Collected data entries:
§
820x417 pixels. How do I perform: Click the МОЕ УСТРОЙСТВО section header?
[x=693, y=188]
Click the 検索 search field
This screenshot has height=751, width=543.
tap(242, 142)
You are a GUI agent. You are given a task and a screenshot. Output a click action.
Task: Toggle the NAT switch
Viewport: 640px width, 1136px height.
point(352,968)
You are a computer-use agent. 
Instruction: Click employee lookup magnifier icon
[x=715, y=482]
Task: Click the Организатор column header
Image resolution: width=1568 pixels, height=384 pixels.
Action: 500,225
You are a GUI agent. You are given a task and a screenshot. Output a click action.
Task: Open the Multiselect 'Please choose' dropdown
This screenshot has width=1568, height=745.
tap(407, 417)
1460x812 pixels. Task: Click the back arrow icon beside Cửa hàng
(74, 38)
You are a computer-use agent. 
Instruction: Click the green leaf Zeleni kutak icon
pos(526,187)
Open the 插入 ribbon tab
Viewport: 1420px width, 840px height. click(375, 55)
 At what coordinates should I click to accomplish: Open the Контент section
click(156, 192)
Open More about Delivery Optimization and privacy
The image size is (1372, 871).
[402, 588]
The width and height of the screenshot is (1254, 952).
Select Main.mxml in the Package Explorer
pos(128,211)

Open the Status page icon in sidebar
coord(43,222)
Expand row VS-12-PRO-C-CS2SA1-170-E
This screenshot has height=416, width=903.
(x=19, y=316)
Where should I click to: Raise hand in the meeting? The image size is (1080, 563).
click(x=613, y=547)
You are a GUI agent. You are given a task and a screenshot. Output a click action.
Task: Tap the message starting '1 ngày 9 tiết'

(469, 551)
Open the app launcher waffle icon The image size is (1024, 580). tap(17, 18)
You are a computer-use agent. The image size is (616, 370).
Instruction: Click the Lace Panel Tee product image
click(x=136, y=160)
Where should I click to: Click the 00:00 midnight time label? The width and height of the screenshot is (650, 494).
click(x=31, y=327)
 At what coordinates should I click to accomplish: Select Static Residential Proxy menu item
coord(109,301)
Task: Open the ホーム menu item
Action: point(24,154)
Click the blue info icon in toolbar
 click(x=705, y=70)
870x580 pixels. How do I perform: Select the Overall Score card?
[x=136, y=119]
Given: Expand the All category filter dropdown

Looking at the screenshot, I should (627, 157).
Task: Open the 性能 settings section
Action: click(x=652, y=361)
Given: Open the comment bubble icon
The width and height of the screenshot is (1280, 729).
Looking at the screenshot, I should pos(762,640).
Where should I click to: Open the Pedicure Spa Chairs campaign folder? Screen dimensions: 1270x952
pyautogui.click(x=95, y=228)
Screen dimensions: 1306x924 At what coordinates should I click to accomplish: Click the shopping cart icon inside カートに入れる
§
* **EXERCISE BRIEF**
What you return must match the records exactly, down to the last line.

* **ANSWER SECTION**
820x417 pixels. How do I perform: Click the МОЕ УСТРОЙСТВО section header?
[x=693, y=188]
Click the 検索 search field
This screenshot has height=751, width=543.
tap(242, 142)
You are a GUI agent. You are given a task and a screenshot. Output a click action.
Task: Toggle the NAT switch
Viewport: 640px width, 1136px height.
point(352,968)
You are a computer-use agent. 
Instruction: Click employee lookup magnifier icon
[x=715, y=482]
Task: Click the Организатор column header
Image resolution: width=1568 pixels, height=384 pixels.
Action: 500,225
You are a GUI agent. You are given a task and a screenshot. Output a click action.
Task: Open the Multiselect 'Please choose' dropdown
This screenshot has width=1568, height=745.
tap(407, 417)
1460x812 pixels. Task: Click the back arrow icon beside Cửa hàng
(74, 38)
You are a computer-use agent. 
Instruction: Click the green leaf Zeleni kutak icon
pos(526,187)
Open the 插入 ribbon tab
Viewport: 1420px width, 840px height. click(375, 55)
 At what coordinates should I click to accomplish: Open the Контент section
click(156, 192)
Open More about Delivery Optimization and privacy
The image size is (1372, 871).
[402, 588]
The width and height of the screenshot is (1254, 952).
Select Main.mxml in the Package Explorer
pos(128,211)

Open the Status page icon in sidebar
coord(43,222)
Expand row VS-12-PRO-C-CS2SA1-170-E
This screenshot has height=416, width=903.
(x=19, y=316)
Where should I click to: Raise hand in the meeting? The image size is (1080, 563).
click(x=613, y=547)
You are a GUI agent. You are given a task and a screenshot. Output a click action.
Task: Tap the message starting '1 ngày 9 tiết'

(469, 551)
Open the app launcher waffle icon The image size is (1024, 580). tap(17, 18)
You are a computer-use agent. The image size is (616, 370).
Instruction: Click the Lace Panel Tee product image
click(x=136, y=160)
Where should I click to: Click the 00:00 midnight time label? The width and height of the screenshot is (650, 494).
click(x=31, y=327)
 At what coordinates should I click to accomplish: Select Static Residential Proxy menu item
coord(109,301)
Task: Open the ホーム menu item
Action: point(24,154)
Click the blue info icon in toolbar
 click(x=705, y=70)
870x580 pixels. How do I perform: Select the Overall Score card?
[x=136, y=119]
Given: Expand the All category filter dropdown

Looking at the screenshot, I should (627, 157).
Task: Open the 性能 settings section
Action: click(x=652, y=361)
Given: Open the comment bubble icon
The width and height of the screenshot is (1280, 729).
Looking at the screenshot, I should pos(762,640).
Where should I click to: Open the Pedicure Spa Chairs campaign folder? Screen dimensions: 1270x952
pyautogui.click(x=95, y=228)
Screen dimensions: 1306x924 At what coordinates should I click to accomplish: Click the shopping cart icon inside カートに入れる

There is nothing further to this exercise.